Critique : True Mothers de Naomi Kawase

©2020 «Asa ga Kuru» FILM PARTNERS / KINOSHITA, KUMIE

Naomi Kawase est l’un de ces noms du cinéma japonais qui ne laisse plus insensible. Son univers est bien marqué, porté sur les émotions humaines, les petits détails de la vie et les difficultés qui se posent à chacun. En s’intéressant avec True Mothers au thème de l’adoption, la réalisatrice parle de ces gens qui survivent, s’unissent, et se déchirent autour d’un événement qui lie parfois deux personnes pour l’éternité. Le film sort en salles le 28 juillet.

« Satoko et son mari sont liés pour toujours à Hikari, la jeune fille de 14 ans qui a donné naissance à Asato, leur fils adoptif. Aujourd’hui, Asato a 6 ans et la famille vit heureuse à Tokyo. Mais Hikari souhaite reprendre contact avec la famille, elle va alors provoquer une rencontre… » (Haut et court)

Tout commence lorsque Satoko et son mari découvrent qu’ils ne peuvent pas avoir d’enfants. Le déchirement émotionnel est immense pour un couple qui ne souhaitait que ça, avant qu’au hasard, ils tombent sur un reportage télévisé leur parlant d’une association qui met en relation des femmes enceintes et des couples, afin que ces derniers puissent adopter. Ces femmes sont pour la plupart de milieux pauvres, sans avoir les moyens d’élever leur futur bébé, ou dans d’autres cas, il s’agit d’adolescentes comme Hikari. Celle-ci vit un moment terrifiant, tombée enceinte au lycée, poussée par ses parents à abandonner son bébé, malgré sa peine et sa volonté de le garder. Une manière pour Naomi Kawase d’évoquer la violence des rapports sociaux et du poids qui pèse sur les femmes : Satoko prend de l’âge, et tout le monde attend d’elle qu’elle ait enfin un enfant. En face, Hikari est une adolescente, et elle verrait son avenir et sa réputation détruits si quelqu’un apprenait qu’elle est enceinte, poussant ses parents à l’obliger à abandonner l’enfant. Dans les deux cas, ces deux femmes qui ont pourtant envie d’être mères, il y a une telle pression, une telle volonté de contrôle par la société, qu’elles finissent par craquer. Le film est bouleversant, en posant ce double regard sur l’adoption, entre la joie éprouvée par des parents qui voient là un moyen de fonder une famille, et de l’autre des femmes souvent précaires qui ne peuvent faire autrement que de passer par un abandon, dans un pays où l’avortement est au mieux limité, au pire franchement tabou.

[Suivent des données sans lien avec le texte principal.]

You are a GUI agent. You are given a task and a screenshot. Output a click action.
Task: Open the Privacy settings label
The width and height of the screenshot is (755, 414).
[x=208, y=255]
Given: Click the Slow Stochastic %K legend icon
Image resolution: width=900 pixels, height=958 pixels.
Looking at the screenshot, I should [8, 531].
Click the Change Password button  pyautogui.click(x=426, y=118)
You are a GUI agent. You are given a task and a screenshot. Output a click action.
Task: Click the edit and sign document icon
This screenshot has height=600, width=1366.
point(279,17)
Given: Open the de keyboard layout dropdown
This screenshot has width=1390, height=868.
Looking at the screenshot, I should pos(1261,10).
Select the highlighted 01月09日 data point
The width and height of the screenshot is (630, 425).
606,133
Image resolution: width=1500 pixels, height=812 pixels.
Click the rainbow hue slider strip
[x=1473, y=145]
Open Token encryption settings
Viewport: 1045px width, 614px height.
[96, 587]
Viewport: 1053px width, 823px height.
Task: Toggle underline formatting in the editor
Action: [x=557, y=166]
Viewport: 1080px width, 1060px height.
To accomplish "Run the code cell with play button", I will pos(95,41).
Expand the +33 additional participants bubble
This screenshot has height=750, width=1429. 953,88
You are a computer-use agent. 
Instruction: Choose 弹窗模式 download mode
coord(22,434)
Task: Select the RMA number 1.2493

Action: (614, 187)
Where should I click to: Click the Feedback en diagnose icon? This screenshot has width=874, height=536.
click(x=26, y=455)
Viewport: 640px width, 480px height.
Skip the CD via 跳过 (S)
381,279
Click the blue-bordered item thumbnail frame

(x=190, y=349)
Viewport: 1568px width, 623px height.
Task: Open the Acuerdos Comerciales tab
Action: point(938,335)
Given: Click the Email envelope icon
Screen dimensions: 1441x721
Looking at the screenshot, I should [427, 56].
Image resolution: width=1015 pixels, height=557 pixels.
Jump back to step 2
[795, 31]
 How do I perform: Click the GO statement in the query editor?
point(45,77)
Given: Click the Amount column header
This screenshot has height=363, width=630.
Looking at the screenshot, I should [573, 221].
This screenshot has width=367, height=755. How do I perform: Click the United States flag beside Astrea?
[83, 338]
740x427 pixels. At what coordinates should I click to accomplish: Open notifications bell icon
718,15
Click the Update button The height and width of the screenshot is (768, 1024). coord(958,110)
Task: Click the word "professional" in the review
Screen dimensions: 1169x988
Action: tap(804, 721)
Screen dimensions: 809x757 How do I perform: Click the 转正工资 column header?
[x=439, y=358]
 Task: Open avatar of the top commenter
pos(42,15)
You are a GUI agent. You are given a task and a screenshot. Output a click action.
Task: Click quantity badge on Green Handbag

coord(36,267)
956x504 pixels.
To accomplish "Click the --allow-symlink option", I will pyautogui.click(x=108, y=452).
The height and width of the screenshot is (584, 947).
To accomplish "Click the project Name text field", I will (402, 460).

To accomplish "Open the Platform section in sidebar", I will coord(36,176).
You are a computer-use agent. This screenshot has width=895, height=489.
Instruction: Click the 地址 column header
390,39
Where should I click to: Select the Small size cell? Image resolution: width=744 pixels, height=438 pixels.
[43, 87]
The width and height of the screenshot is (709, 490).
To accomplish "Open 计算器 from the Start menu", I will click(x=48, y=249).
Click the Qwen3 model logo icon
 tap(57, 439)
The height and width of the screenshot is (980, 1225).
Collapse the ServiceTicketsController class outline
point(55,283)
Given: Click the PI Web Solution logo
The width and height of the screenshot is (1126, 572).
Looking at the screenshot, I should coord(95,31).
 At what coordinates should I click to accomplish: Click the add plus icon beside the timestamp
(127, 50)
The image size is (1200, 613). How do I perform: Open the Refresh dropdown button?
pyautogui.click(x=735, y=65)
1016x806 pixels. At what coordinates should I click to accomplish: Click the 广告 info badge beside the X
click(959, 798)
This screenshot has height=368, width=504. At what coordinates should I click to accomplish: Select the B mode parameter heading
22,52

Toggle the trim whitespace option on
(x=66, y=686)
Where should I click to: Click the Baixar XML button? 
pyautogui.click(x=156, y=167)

©2020 «Asa ga Kuru» FILM PARTNERS / KINOSHITA, KUMIE

Naomi Kawase joue avec le sujet avec beaucoup de finesse, à tel point que le film prend une dimension impressionnante dans son dernier acte, après une montée en puissance qui a pourtant parfois l’air un peu longuette. Mais difficile de lui en vouloir, car la cinéaste raconte l’âme humaine comme personne, avec ses contradictions, son amour, sa haine, ses peurs et ses regrets. Tout devient évidemment plus facile lorsque l’on est assisté de grands talents, comme l’est la cinéaste avec Hiromi Nagasaku et Aju Makita, celles qui jouent les deux « mères » avec une grandeur qui les honore. Elles sont juste, sincères, dans un film qui met l’emphase sur la simplicité et la pureté des rapports sociaux. Aju Makita notamment, dans le rôle de l’adolescente, est saisissante, tandis que la détresse exprimée par Hiromi Nagasaku est formidable d’authenticité. Deux superbes d’actrices qui permettent à Naomi Kawase de donner à True Mothers quelque chose de spécial.

Dans un ton familier pour la cinéaste, True Mothers exprime des sentiments contraires, des peines et des joies, des déchirements et des retrouvailles, dans un monde où les femmes subissent des pressions terribles autour de la grossesse et de l’éducation. L’adoption y est racontée avec une douceur qui s’oppose à la violence de l’entourage. C’est toujours malin et souvent très beau, une belle réussite pour Naomi Kawase malgré quelques imperfections que l’on a bien du mal à lui reprocher.